To be done =
Count the lines of the records below that contain the string "accomplish" with matching case, and reply with the number alone.

Given information =
───
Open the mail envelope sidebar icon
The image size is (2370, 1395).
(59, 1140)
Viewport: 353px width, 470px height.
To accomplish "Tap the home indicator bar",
───
Finished answer =
1